AML with CEBPAdouble-mut has been included as a definite entity in the 2016 WHO Classification of Myeloid Neoplasms15. It is well established that GATA2 mutations frequently co-occur with CEBPAdouble-mut with an incidence of 18–41%9,10,12 and the two proteins show direct protein–protein interaction38. Further study revealed GATA2 ZF1 mutants, but not the ZF2 L359V that is commonly seen at the progression of CML to blast crisis, had reduced capacity to enhance CEBPA-dependent activation of transcription9. Based on this functional study and the frequent co-occurrence of CEBPAdouble-mut and ZF1 mutations, but not ZF2 mutations, in AML patients, it is possible that GATA2 ZF1 mutations and CEBPAdouble-mut interact together to induce leukemogenesis. In addition, we found ZF1 mutations were associated with lower incidences of NPM1 mutations and FLT3-ITD than wild-type GATA2, different from ZF2 mutations as ZF2-mutated patients had similar incidences of these two mutations to those in GATA2-wild patients. GATA2 ZF1 and ZF2 mutations may induce AML through different oncogenic mechanisms and have distinct impact on clinical outcomes. Truly, in this study, we demonstrated that patients with GATA2 ZF1 mutations had a significantly longer OS than ZF2-mutated patients in total cohort, as well as in patients with intermediate-risk cytogenetics and normal karyotype.

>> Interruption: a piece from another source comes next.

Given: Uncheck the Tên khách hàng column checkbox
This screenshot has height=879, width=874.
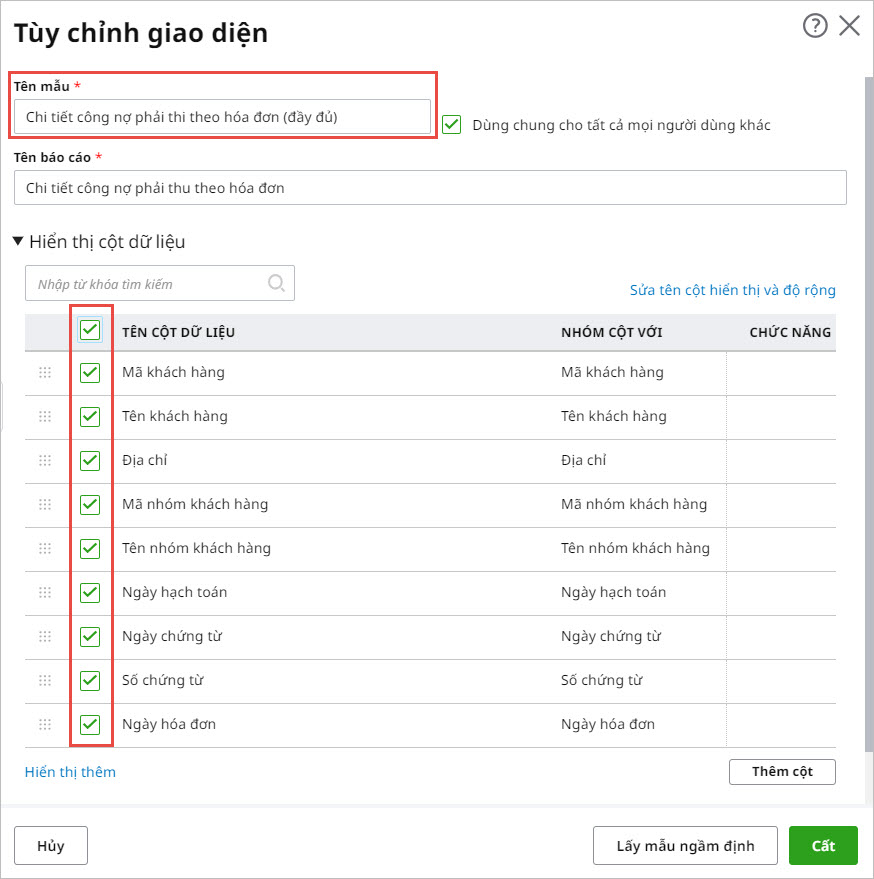Looking at the screenshot, I should click(90, 416).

The prognostic impact of GATA2 mutations in CEBPAdouble-mut patients was conflicting12,13,37,39. Greif et al. and Theis et al. found that GATA2 mutations did not impact clinical outcome in CEBPAdouble-mut patients. On the contrary, GATA2 mutations correlated with improved survival among CEBPAdouble-mut patients in other reports12,13. In a study of Theis et al., 31 (74%) of GATA2 mutations were detected in ZF1 domain, and 11 (26%) in ZF2 domain. They did not show different clinical outcomes with respect to GATA2 ZF1 and ZF2 mutations in a cohort with both CEBPAdouble-mut and CEBPAsingle-mut patients39. We were the first to investigate the prognostic implication of GATA2 ZF1 mutations in CEBPAdouble-mut patients and showed its association with a better DFS and a trend of longer OS than wild-type GATA2 among the CEBPAdouble-mut subgroup.

The poor prognostic impact of GATA2 ZF2 mutations was also witnessed in blast crisis CML patients as in de novo AML patients shown in this study4. The reason that ZF1 and ZF2 mutations had different survival impacts on de novo AML patients might be partially explained by their difference in association with CEBPAdouble-mut, and by different oncogenic mechanisms. Further studies are warranted to explore the underlying mechanisms of the differences.

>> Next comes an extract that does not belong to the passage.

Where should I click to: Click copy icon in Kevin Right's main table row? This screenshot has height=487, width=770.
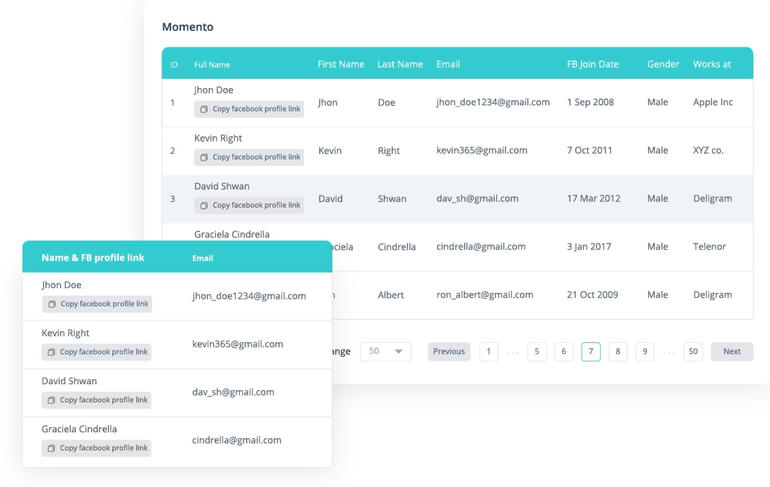click(x=203, y=157)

The study also recruited the largest number of de novo AML patients for sequential analyses of GATA2 mutations by NGS during clinical follow-ups. The original mutations in all 19 GATA2-mutated patients were lost at remission status, confirming them to be truly somatic mutations. We showed GATA2 mutation was not stable during disease evolution. One (no. 27) of the six patients with GATA2 mutations at diagnosis lost the mutation at relapse. Among the 105 patients who had no GATA2 mutations at diagnosis, four (nos. 44, 45, 46, 47) acquired novel GATA2 mutations at relapse. The four mutations were all ZF1 mutations.

In conclusion, GATA2 ZF1 mutations, but not ZF2 mutations, are closely associated with CEBPAdouble-mut, and inversely correlated with NPM1 mutations and FLT3-ITD. The two GATA2 ZF domain mutations have different impacts on OS in AML patients. GATA2 ZF1 mutations also affect clinical outcome in CEBPAdouble-mut patients. Incorporation of GATA2 ZF1, not ZF2 mutations, allows further refinement of the WHO Classification in the specific entity of AML with CEBPAdouble-mut.